▶ [TASK]: Go through the entries below. Copy each line in which "will" appears.

▶ [GIVEN INFORMATION]:

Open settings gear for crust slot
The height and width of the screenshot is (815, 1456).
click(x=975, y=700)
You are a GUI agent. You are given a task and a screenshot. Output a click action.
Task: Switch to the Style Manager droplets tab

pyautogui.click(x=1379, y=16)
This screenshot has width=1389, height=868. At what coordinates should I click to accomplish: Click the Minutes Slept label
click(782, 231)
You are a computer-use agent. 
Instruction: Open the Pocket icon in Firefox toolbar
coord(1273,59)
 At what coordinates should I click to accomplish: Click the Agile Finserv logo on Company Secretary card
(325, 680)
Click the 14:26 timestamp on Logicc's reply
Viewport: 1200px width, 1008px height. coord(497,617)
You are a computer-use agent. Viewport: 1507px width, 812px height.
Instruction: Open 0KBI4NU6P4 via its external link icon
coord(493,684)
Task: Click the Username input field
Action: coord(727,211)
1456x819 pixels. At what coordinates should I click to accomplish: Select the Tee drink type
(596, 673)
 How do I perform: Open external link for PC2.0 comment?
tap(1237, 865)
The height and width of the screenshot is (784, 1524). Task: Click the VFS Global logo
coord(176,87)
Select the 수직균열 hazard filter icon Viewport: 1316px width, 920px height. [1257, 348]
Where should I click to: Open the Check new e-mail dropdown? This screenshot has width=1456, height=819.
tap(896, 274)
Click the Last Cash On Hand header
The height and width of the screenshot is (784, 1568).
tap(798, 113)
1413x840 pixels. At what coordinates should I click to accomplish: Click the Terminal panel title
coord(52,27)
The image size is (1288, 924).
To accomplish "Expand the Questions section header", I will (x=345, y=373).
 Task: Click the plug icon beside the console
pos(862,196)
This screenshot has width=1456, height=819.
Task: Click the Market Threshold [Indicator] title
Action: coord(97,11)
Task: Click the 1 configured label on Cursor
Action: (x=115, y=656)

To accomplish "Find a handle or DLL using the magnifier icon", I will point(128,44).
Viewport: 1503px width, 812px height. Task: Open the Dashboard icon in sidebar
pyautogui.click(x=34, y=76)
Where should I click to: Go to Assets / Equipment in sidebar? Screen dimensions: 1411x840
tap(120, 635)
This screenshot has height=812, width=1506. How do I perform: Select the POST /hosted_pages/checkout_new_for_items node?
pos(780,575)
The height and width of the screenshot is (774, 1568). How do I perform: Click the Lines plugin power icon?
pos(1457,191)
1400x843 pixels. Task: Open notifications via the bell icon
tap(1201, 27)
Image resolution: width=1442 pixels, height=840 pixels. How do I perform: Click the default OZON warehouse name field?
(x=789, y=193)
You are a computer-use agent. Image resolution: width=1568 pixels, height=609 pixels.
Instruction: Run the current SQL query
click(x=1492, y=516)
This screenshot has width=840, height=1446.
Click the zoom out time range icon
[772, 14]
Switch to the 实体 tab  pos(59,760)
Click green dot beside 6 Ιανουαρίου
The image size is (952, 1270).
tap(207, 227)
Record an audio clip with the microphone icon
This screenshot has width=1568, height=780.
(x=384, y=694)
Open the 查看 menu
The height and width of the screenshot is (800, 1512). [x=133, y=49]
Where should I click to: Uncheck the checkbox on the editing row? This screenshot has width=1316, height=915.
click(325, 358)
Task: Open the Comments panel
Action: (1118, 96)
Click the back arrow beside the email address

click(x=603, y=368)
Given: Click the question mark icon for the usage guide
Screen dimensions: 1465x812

▶ [REPLY]:
To accomplish "Expand the Questions section header", I will (x=345, y=373).
To accomplish "Find a handle or DLL using the magnifier icon", I will point(128,44).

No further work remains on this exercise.